* **EXERCISE DIRECTIONS**: The expected output is an exact copy of each line from the line with "This screenshot has height=896, width=1332." through the end of the data below, with no pictures in it.

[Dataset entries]
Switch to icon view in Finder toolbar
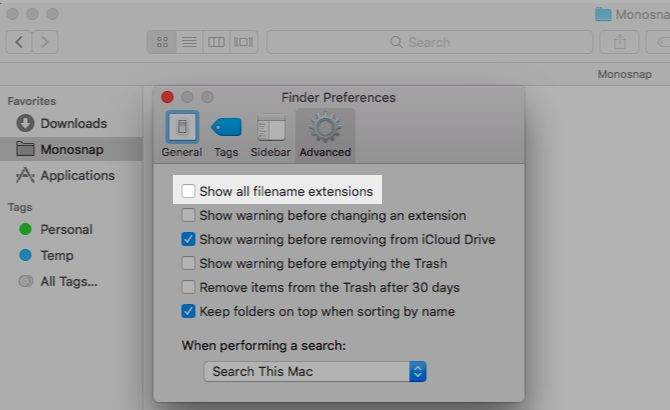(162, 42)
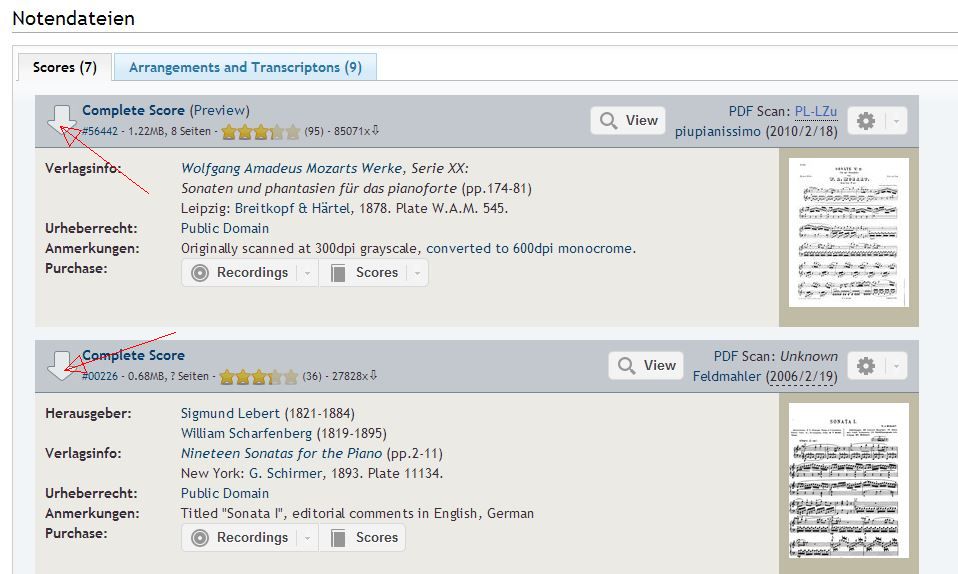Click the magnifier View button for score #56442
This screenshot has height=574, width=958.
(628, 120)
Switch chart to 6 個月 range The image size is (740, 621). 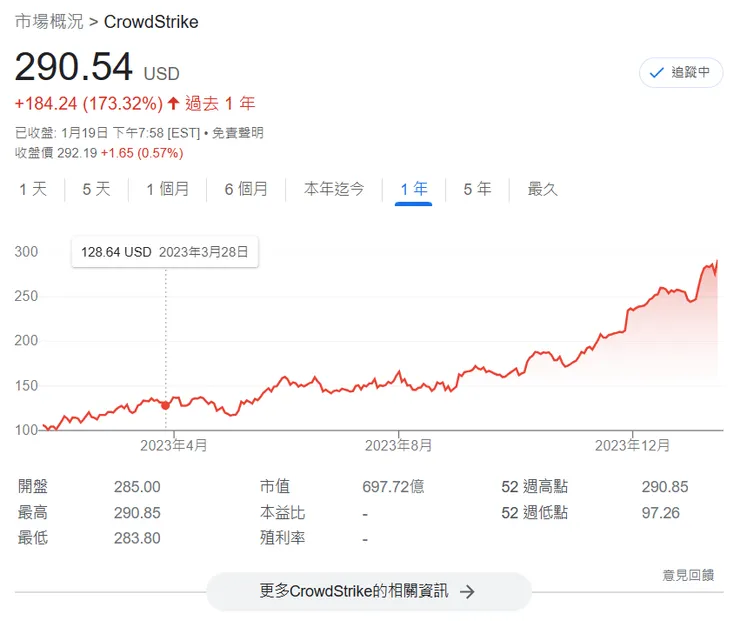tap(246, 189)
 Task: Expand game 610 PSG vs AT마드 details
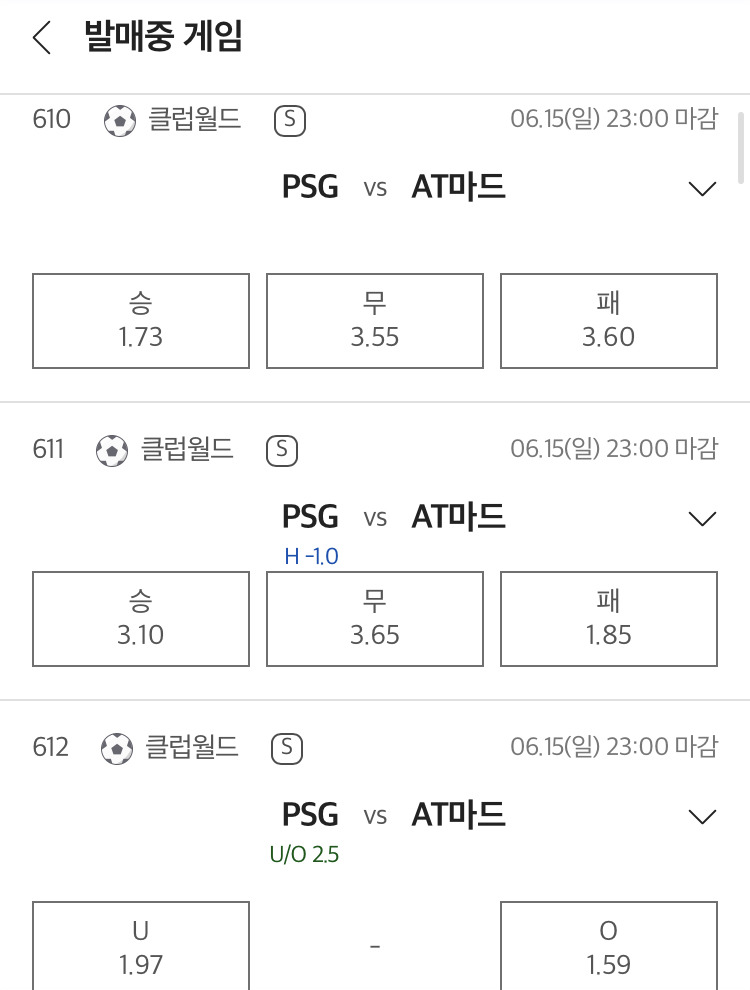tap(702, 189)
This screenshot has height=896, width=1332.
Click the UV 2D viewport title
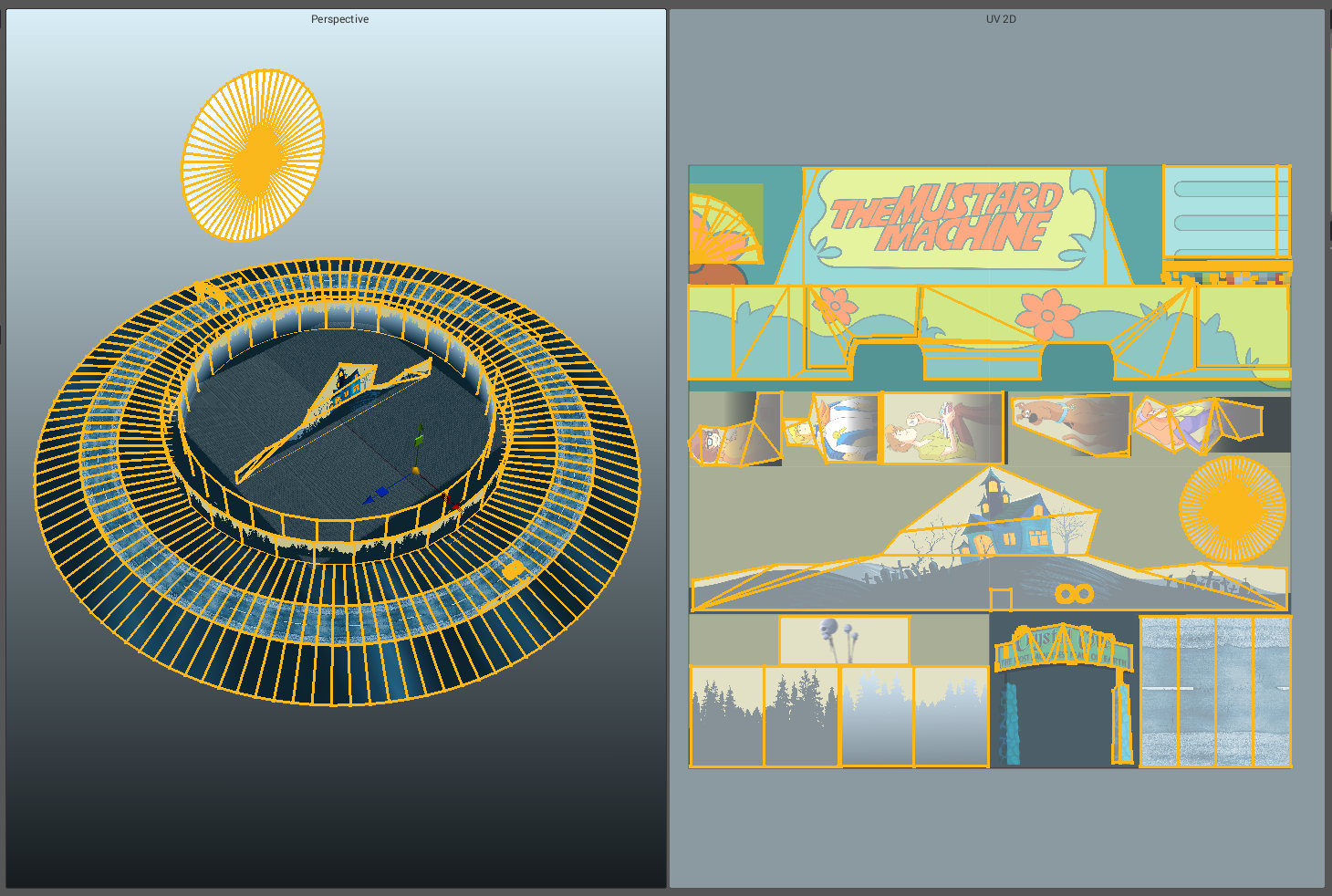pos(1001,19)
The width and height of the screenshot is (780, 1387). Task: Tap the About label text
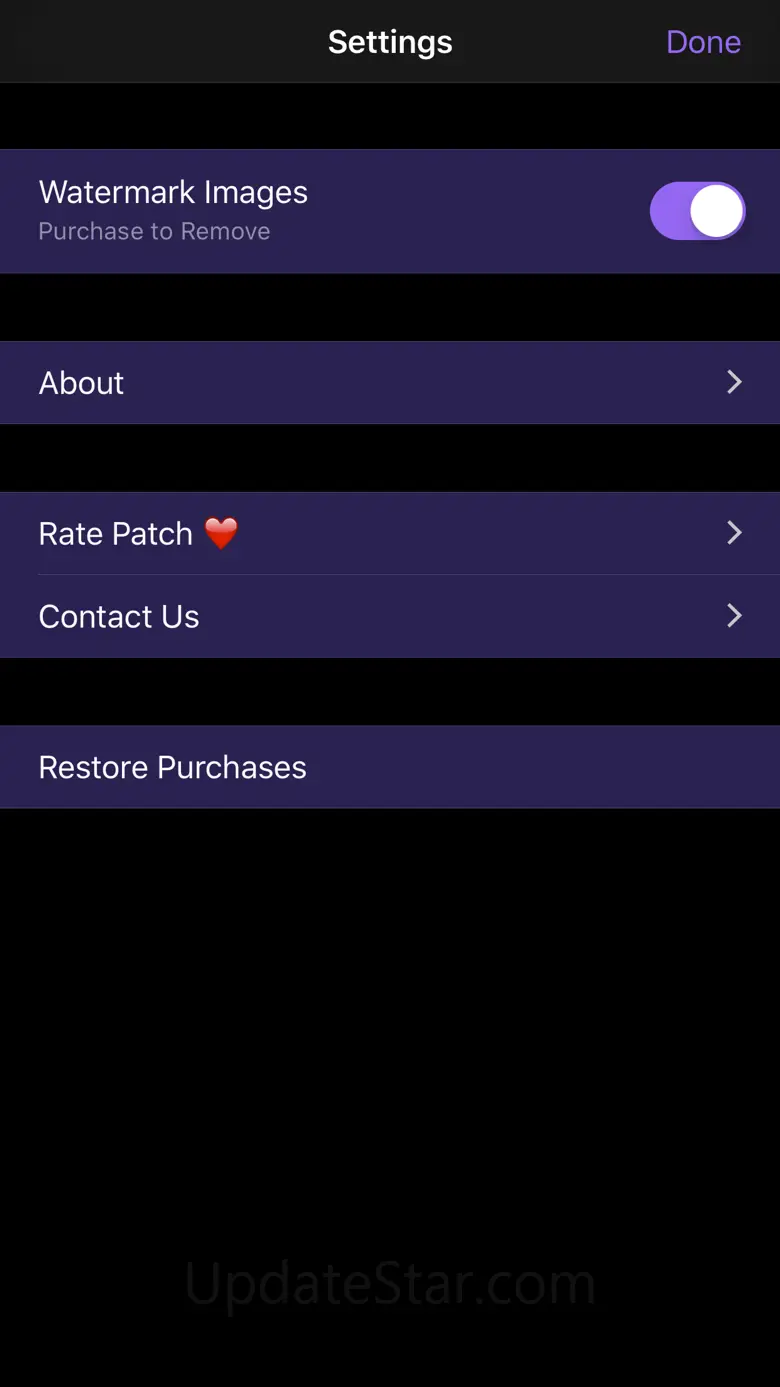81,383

* **SOLUTION**:
This screenshot has height=896, width=1332.
Click the UV 2D viewport title
pos(1001,19)
The width and height of the screenshot is (780, 1387). Task: Tap the About label text
81,383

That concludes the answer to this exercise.